▸ **SOURCE EXTRACT**:
My three children have the same parents; the same opportunities; the same challenges; the same dietary options; and the same DNA.
But they are not the same. Not even close.
As every parent quickly discovers, all children are wired differently. The A-HA moment for us came within an hour of Baby #2’s birth. The nurse brought her to us, wrapped in soft, plush blankets, looking so peaceful and gentle, and said, “Before I hand you this baby, I want to warn you – some baby’s are more difficult than others. You have to adjust. Just be prepared!”
With panic-stricken faces, we thought about her older brother, the shy, quiet child who would visit later in the morning. Then we looked at that baby-bundle and shivered. What had we created? Could they really be that different.
They were, of course. Baby #2 was NOT (unusually) difficult, but she was different than her brother. And later, when Baby #3 showed up, she was completely different from both of the others. (She showed up with a smile on her face, patting everyone on the back, just happy to be here).
I say all of that to say this – those parents who, like me, have several different children, should really take a few minutes to peruse THIS ARTICLE by Dr. Kevin Leman in the latest issue of THRIVING FAMILY MAGAZINE.
The article explores one of Dr. Leman’s favorite topics – birth order – and it includes some helpful tips for parenting kids with different personalities.
His insight into birth order and personality is almost creepy. Here is his description of conventional birth-order differences in kids:
- Firstborns and only children: Reliable and conscientious, they tend to be list makers and black-and-white thinkings. They have a keen sense of right and wrong and believe there is a right way to do things. They are natural leaders and achievement-oriented.

▸ **TASK PROMPT**:
In the piece on sibling differences, why does the writer urge parents of several children to read the article by Dr. Kevin Leman? Answer in one to three sentences. These items have no connection to the piece on sibling differences.

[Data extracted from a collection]

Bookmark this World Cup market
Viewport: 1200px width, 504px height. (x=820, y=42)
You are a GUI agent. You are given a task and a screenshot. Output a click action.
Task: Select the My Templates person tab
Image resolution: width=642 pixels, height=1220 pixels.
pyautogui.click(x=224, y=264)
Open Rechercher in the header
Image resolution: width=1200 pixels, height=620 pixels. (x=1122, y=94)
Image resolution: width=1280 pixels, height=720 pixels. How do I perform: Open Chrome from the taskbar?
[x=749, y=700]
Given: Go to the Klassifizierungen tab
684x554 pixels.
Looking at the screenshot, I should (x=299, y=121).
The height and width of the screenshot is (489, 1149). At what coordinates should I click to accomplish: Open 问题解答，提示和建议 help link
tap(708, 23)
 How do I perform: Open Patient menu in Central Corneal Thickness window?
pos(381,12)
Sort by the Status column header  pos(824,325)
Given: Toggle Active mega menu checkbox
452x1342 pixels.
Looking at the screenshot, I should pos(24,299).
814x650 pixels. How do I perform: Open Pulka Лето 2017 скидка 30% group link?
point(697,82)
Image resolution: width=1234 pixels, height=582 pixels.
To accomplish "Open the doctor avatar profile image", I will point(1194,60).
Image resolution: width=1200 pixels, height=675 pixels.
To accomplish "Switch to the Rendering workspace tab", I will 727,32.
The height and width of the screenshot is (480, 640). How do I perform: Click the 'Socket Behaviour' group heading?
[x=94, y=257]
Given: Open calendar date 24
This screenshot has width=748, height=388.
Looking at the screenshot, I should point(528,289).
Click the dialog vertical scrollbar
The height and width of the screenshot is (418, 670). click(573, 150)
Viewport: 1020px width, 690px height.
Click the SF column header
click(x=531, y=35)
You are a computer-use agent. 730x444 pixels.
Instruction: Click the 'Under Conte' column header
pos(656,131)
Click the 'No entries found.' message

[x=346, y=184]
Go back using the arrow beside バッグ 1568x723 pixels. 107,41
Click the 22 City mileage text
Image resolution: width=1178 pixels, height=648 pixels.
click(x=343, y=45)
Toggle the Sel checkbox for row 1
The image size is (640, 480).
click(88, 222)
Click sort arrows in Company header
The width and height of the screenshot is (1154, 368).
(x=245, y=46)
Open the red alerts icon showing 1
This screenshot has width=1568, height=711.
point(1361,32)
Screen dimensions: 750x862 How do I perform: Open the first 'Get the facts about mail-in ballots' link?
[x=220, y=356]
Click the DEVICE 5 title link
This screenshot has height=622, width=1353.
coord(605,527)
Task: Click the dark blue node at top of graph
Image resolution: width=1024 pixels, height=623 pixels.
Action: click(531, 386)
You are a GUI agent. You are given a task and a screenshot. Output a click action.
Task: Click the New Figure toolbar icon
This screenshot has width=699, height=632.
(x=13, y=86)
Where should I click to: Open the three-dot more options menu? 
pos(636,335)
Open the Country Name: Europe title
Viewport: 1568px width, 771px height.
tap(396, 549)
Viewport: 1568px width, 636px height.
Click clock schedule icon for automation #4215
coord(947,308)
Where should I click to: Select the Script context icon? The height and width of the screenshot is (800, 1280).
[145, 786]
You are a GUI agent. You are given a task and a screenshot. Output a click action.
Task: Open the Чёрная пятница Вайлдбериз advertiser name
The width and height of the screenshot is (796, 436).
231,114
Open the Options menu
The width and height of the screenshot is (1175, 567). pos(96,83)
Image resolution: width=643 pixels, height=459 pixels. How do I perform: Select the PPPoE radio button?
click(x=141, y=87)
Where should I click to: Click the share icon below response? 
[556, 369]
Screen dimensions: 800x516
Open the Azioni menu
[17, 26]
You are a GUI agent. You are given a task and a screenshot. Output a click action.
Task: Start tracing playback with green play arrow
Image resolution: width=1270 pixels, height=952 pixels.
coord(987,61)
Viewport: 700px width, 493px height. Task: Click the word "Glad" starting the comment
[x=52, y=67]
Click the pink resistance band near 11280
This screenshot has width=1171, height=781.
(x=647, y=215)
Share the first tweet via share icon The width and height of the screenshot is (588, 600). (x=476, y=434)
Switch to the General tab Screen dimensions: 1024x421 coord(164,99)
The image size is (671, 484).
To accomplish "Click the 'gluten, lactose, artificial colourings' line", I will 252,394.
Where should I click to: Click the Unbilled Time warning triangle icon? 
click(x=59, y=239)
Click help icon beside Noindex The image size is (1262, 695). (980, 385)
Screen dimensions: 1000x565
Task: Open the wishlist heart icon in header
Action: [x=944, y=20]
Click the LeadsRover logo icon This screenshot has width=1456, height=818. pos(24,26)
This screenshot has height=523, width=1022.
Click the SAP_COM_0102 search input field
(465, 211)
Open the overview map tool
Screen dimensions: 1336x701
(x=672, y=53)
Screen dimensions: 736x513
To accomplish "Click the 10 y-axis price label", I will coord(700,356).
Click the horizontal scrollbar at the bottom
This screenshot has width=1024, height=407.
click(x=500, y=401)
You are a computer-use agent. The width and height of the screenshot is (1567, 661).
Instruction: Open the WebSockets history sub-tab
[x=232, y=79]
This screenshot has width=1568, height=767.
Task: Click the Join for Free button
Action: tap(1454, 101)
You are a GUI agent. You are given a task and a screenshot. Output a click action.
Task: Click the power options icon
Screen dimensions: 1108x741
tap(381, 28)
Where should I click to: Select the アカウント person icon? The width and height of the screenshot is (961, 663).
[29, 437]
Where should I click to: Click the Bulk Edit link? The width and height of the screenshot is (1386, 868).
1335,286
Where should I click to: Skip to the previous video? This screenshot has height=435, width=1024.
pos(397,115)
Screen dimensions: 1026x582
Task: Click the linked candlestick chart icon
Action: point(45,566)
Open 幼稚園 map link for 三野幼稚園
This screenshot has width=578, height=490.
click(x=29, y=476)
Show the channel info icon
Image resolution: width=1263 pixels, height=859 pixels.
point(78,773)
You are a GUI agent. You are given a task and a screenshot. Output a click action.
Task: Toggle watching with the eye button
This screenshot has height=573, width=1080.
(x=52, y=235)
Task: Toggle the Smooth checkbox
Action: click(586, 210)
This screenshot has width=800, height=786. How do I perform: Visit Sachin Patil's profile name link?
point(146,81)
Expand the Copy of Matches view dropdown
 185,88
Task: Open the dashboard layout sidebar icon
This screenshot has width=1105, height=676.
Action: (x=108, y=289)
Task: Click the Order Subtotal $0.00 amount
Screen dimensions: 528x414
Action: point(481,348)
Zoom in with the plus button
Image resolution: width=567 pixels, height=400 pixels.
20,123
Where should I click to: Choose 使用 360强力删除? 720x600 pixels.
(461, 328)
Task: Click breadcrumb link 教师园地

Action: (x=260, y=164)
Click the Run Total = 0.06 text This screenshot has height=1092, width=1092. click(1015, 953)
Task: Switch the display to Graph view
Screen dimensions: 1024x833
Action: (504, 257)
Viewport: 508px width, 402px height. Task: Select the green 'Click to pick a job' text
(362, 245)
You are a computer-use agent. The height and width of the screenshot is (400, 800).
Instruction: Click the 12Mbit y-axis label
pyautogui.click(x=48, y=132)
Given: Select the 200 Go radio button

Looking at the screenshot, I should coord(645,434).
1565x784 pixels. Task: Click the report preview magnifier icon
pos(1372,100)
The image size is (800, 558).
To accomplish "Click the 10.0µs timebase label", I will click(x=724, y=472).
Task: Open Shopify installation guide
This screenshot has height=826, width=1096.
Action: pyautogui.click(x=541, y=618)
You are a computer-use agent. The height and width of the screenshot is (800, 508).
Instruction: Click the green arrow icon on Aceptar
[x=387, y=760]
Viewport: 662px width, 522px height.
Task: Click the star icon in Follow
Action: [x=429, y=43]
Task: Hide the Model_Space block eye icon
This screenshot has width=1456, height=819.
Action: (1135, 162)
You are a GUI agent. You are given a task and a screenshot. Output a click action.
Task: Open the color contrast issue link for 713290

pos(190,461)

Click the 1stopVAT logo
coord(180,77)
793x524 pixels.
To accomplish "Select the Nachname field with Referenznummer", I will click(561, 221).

▸ **EXERCISE OUTPUT**:
The writer's three children share the same parents, opportunities and DNA but are still completely different, which shows that children are wired differently. The article explores birth order and includes helpful tips for parenting kids with different personalities.